Directions for this task =>
The reply should contain all the data below, repeated exactly, and none of the images.

Data supplied =>

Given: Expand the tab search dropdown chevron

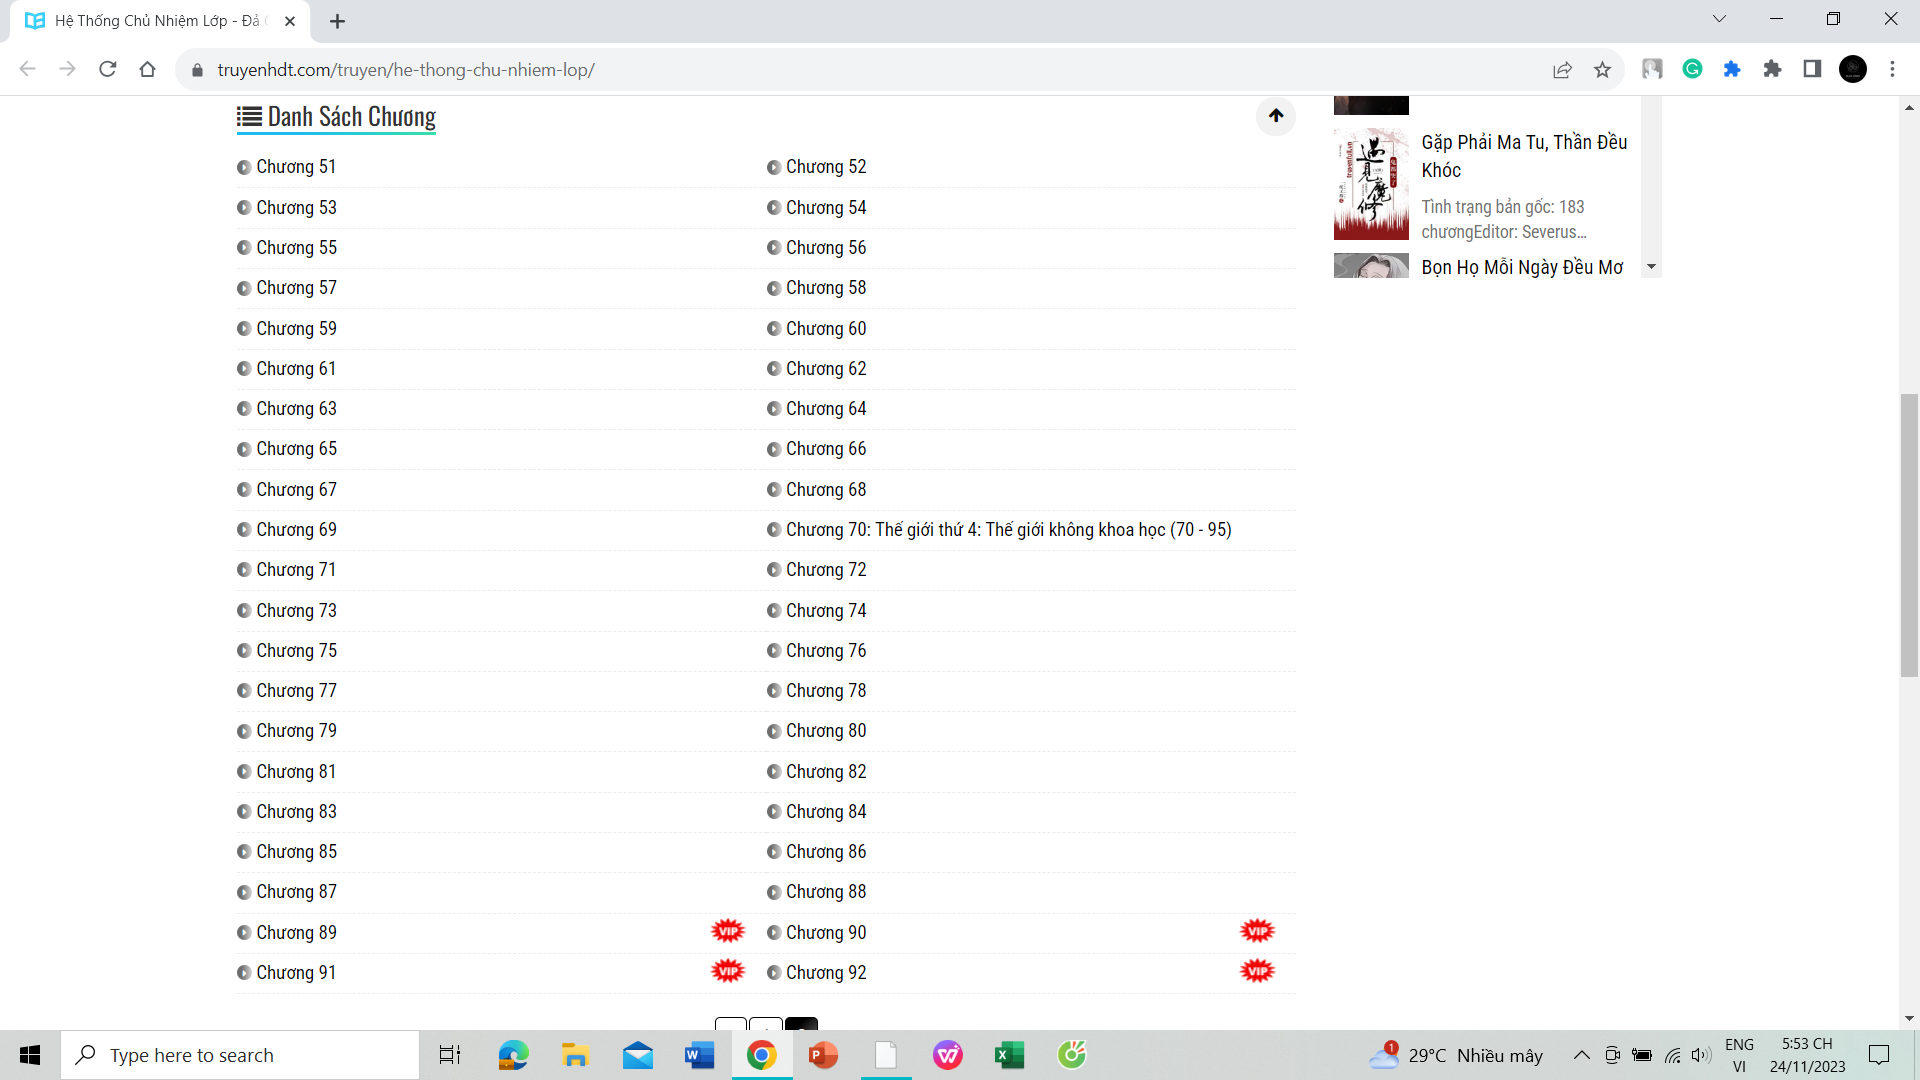Looking at the screenshot, I should click(1719, 19).

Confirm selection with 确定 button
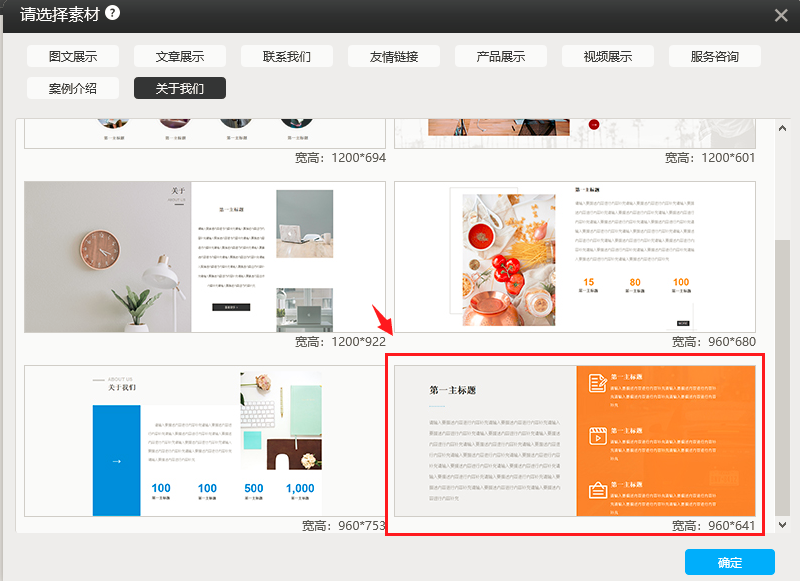tap(730, 562)
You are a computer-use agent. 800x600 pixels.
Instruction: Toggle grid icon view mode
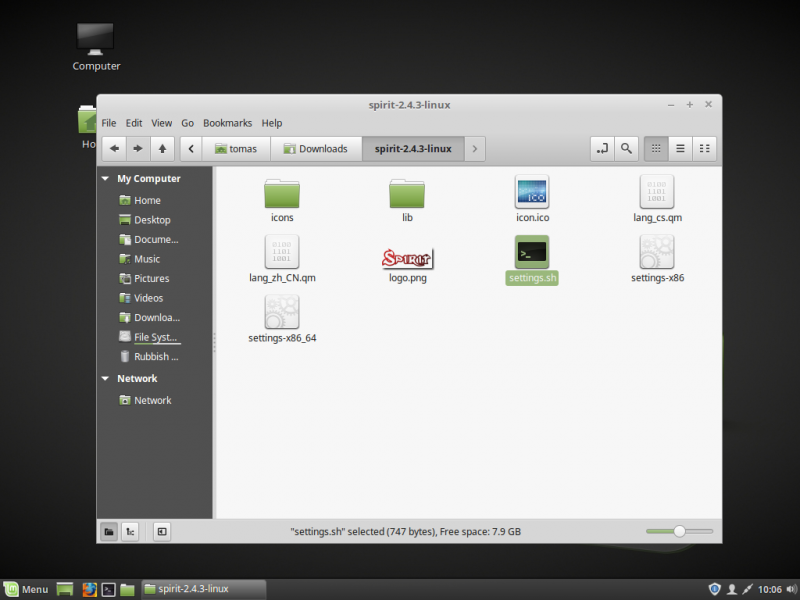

Answer to this problem =>
Given: Expand the tab search dropdown chevron

Looking at the screenshot, I should click(1719, 19).

Confirm selection with 确定 button
tap(730, 562)
You are a computer-use agent. 800x600 pixels.
Instruction: Toggle grid icon view mode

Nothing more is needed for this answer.